### Exercise directions
Gather all lines in the entries that include the word "computer".

### Records for this exercise

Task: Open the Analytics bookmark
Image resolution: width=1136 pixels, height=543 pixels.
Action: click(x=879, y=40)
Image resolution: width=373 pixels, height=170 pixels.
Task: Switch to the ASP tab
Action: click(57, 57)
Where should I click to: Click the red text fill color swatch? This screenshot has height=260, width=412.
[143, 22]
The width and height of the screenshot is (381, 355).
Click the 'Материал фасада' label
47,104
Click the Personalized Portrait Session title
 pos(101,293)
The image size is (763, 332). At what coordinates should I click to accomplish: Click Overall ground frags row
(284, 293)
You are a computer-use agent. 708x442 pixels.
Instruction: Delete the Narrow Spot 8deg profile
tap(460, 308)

==

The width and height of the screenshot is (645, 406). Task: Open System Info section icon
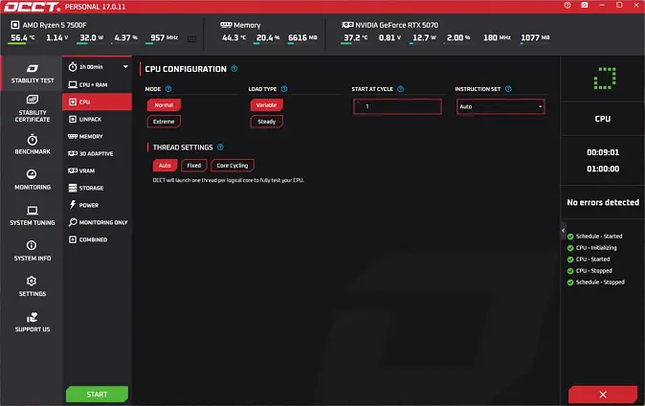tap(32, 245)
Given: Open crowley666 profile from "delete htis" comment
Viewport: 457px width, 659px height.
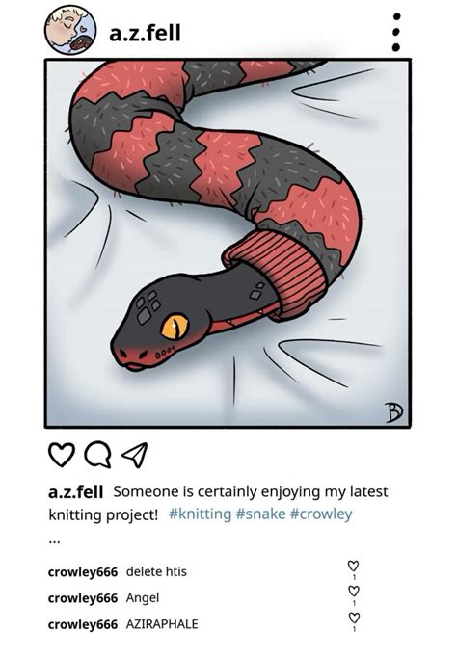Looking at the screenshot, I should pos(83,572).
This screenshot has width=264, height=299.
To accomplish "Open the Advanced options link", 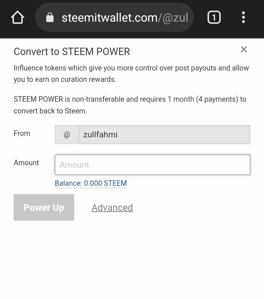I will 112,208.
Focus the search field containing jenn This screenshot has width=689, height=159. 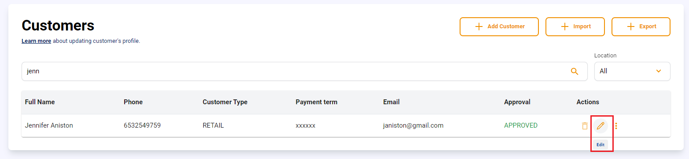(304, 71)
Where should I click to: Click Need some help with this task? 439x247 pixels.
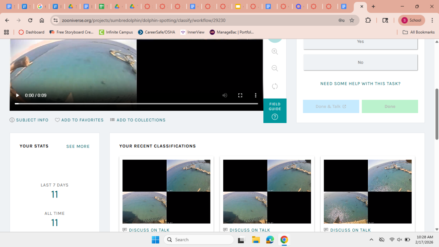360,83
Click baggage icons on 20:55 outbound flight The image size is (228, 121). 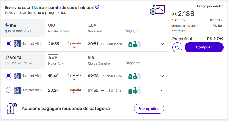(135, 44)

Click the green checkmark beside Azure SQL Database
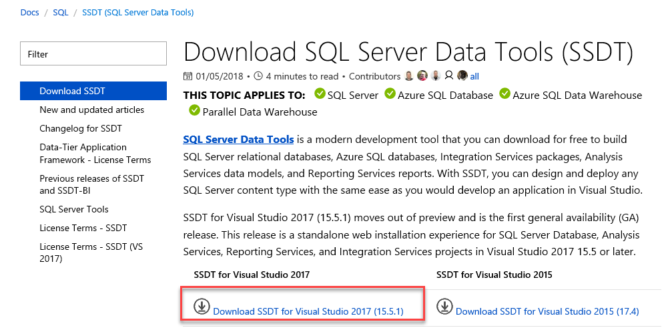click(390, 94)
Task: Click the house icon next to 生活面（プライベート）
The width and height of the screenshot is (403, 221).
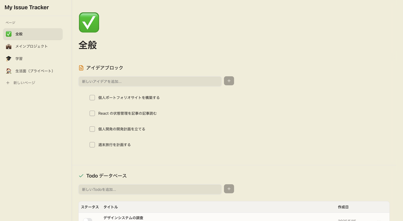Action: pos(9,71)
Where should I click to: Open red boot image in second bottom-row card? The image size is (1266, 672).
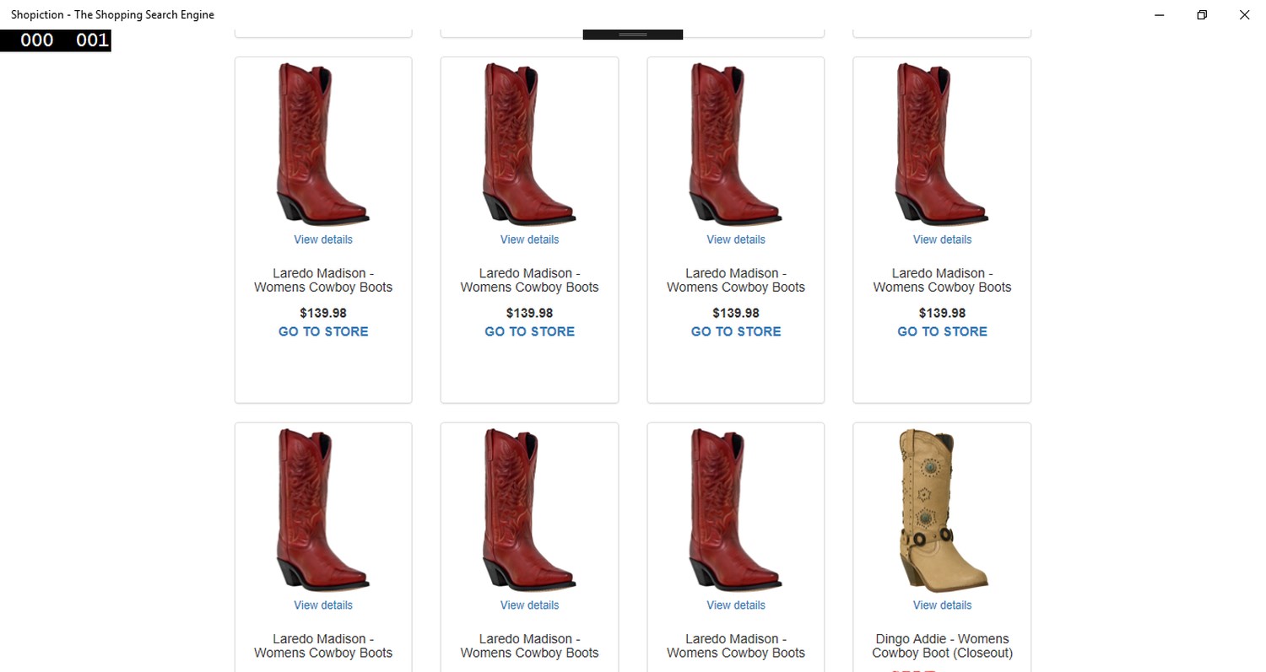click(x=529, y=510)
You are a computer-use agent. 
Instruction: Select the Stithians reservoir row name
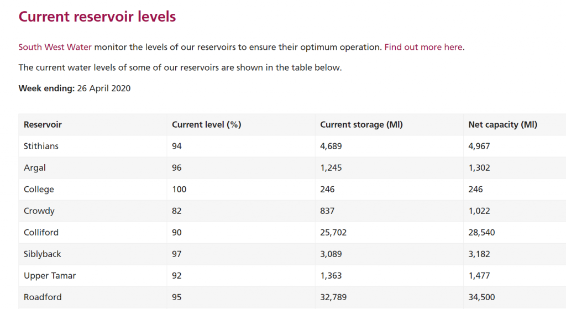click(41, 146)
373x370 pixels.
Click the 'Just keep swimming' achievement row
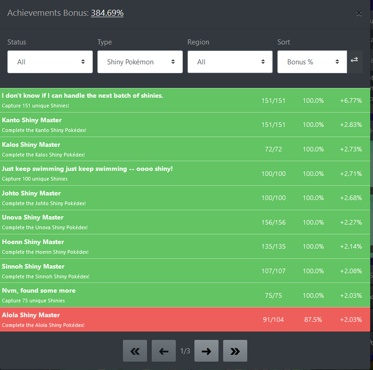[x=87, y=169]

--

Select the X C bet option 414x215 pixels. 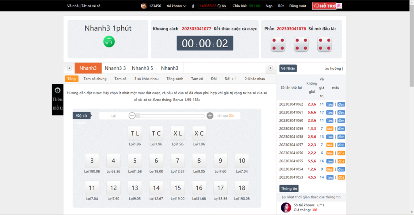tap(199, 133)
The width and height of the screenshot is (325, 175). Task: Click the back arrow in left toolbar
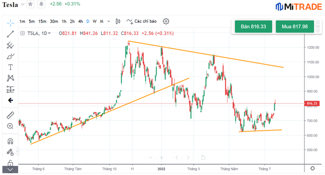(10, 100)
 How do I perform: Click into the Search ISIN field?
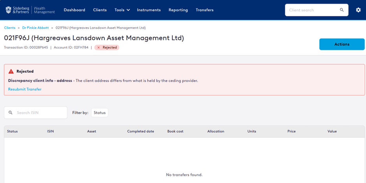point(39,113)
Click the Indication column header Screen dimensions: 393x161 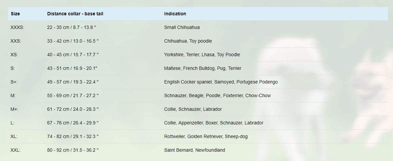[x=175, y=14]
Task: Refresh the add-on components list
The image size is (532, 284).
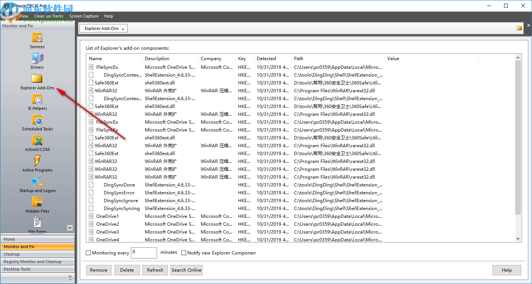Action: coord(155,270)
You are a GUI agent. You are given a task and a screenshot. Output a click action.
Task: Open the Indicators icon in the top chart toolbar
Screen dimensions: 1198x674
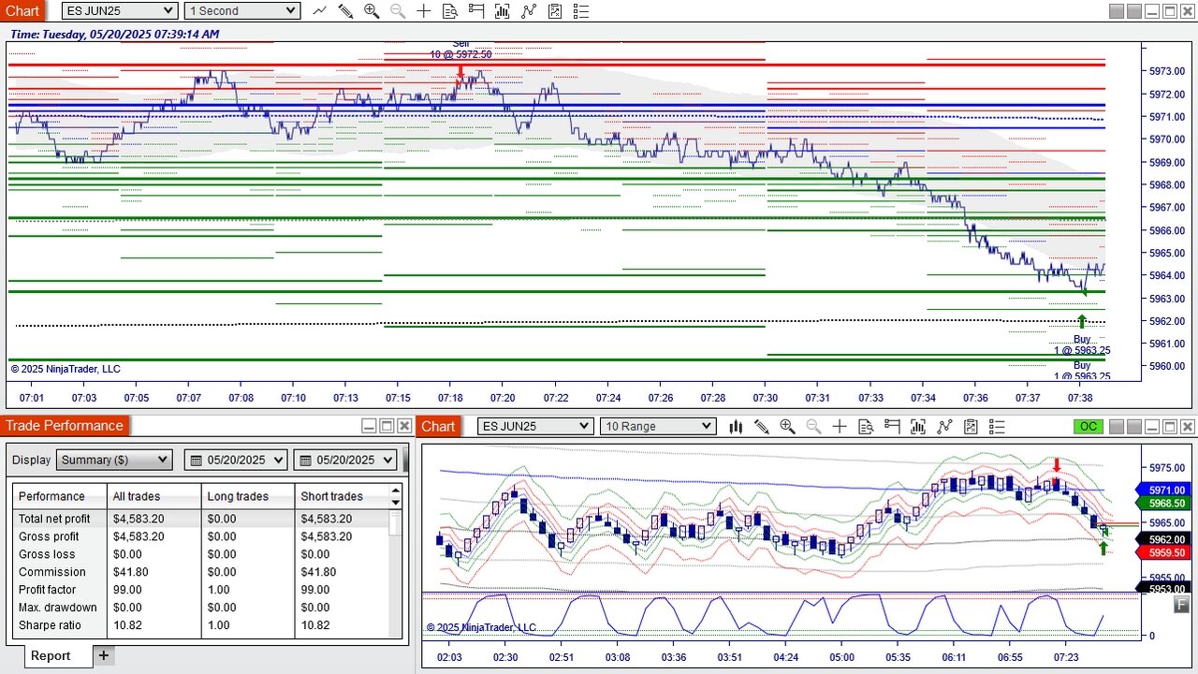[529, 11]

### Result of this exercise
You are a computer-use agent. 708x442 pixels.
You are a computer-use agent. 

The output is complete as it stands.